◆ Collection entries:
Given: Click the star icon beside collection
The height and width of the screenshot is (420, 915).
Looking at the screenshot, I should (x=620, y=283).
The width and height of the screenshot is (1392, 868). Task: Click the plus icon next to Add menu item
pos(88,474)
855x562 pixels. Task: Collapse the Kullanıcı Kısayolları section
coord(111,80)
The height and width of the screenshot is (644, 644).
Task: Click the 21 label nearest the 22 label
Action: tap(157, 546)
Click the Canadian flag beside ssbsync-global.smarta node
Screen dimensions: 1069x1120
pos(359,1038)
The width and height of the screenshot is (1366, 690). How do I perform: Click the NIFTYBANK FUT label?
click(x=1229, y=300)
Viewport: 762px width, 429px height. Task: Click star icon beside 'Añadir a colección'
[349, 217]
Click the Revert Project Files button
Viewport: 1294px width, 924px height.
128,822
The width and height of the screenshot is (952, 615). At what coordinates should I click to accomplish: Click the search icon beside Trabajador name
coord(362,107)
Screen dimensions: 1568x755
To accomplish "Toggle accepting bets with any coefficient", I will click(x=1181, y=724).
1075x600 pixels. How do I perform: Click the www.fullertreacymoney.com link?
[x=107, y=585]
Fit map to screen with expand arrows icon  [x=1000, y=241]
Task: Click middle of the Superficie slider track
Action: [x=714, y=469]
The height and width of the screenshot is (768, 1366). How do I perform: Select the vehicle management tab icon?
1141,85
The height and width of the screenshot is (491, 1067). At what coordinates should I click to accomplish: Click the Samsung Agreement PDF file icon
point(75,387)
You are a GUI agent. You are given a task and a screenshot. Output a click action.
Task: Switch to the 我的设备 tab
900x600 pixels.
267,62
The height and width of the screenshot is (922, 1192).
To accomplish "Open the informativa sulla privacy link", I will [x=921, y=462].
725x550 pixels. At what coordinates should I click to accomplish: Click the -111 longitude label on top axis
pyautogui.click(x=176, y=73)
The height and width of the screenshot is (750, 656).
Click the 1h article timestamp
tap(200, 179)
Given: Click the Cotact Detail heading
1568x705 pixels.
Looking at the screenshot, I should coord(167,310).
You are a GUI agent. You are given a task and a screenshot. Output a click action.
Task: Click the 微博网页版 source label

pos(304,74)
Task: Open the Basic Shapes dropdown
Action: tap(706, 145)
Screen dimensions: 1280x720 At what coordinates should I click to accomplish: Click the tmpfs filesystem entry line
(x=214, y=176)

◆ Task:
Convert every line of the rows above into a JSON list of strings, one string per line, leaving out blank lines.

◆ Result of the exercise:
[
  "Given: Click the star icon beside collection",
  "The height and width of the screenshot is (420, 915).",
  "Looking at the screenshot, I should (x=620, y=283).",
  "The width and height of the screenshot is (1392, 868). Task: Click the plus icon next to Add menu item",
  "pos(88,474)",
  "855x562 pixels. Task: Collapse the Kullanıcı Kısayolları section",
  "coord(111,80)",
  "The height and width of the screenshot is (644, 644).",
  "Task: Click the 21 label nearest the 22 label",
  "Action: tap(157, 546)",
  "Click the Canadian flag beside ssbsync-global.smarta node",
  "Screen dimensions: 1069x1120",
  "pos(359,1038)",
  "The width and height of the screenshot is (1366, 690). How do I perform: Click the NIFTYBANK FUT label?",
  "click(x=1229, y=300)",
  "Viewport: 762px width, 429px height. Task: Click star icon beside 'Añadir a colección'",
  "[349, 217]",
  "Click the Revert Project Files button",
  "Viewport: 1294px width, 924px height.",
  "128,822",
  "The width and height of the screenshot is (952, 615). At what coordinates should I click to accomplish: Click the search icon beside Trabajador name",
  "coord(362,107)",
  "Screen dimensions: 1568x755",
  "To accomplish \"Toggle accepting bets with any coefficient\", I will click(x=1181, y=724).",
  "1075x600 pixels. How do I perform: Click the www.fullertreacymoney.com link?",
  "[x=107, y=585]",
  "Fit map to screen with expand arrows icon  [x=1000, y=241]",
  "Task: Click middle of the Superficie slider track",
  "Action: [x=714, y=469]",
  "The height and width of the screenshot is (768, 1366). How do I perform: Select the vehicle management tab icon?",
  "1141,85",
  "The height and width of the screenshot is (491, 1067). At what coordinates should I click to accomplish: Click the Samsung Agreement PDF file icon",
  "point(75,387)",
  "You are a GUI agent. You are given a task and a screenshot. Output a click action.",
  "Task: Switch to the 我的设备 tab",
  "900x600 pixels.",
  "267,62",
  "The height and width of the screenshot is (922, 1192).",
  "To accomplish \"Open the informativa sulla privacy link\", I will [x=921, y=462].",
  "725x550 pixels. At what coordinates should I click to accomplish: Click the -111 longitude label on top axis",
  "pyautogui.click(x=176, y=73)",
  "The height and width of the screenshot is (750, 656).",
  "Click the 1h article timestamp",
  "tap(200, 179)",
  "Given: Click the Cotact Detail heading",
  "1568x705 pixels.",
  "Looking at the screenshot, I should coord(167,310).",
  "You are a GUI agent. You are given a task and a screenshot. Output a click action.",
  "Task: Click the 微博网页版 source label",
  "pos(304,74)",
  "Task: Open the Basic Shapes dropdown",
  "Action: tap(706, 145)",
  "Screen dimensions: 1280x720 At what coordinates should I click to accomplish: Click the tmpfs filesystem entry line",
  "(x=214, y=176)"
]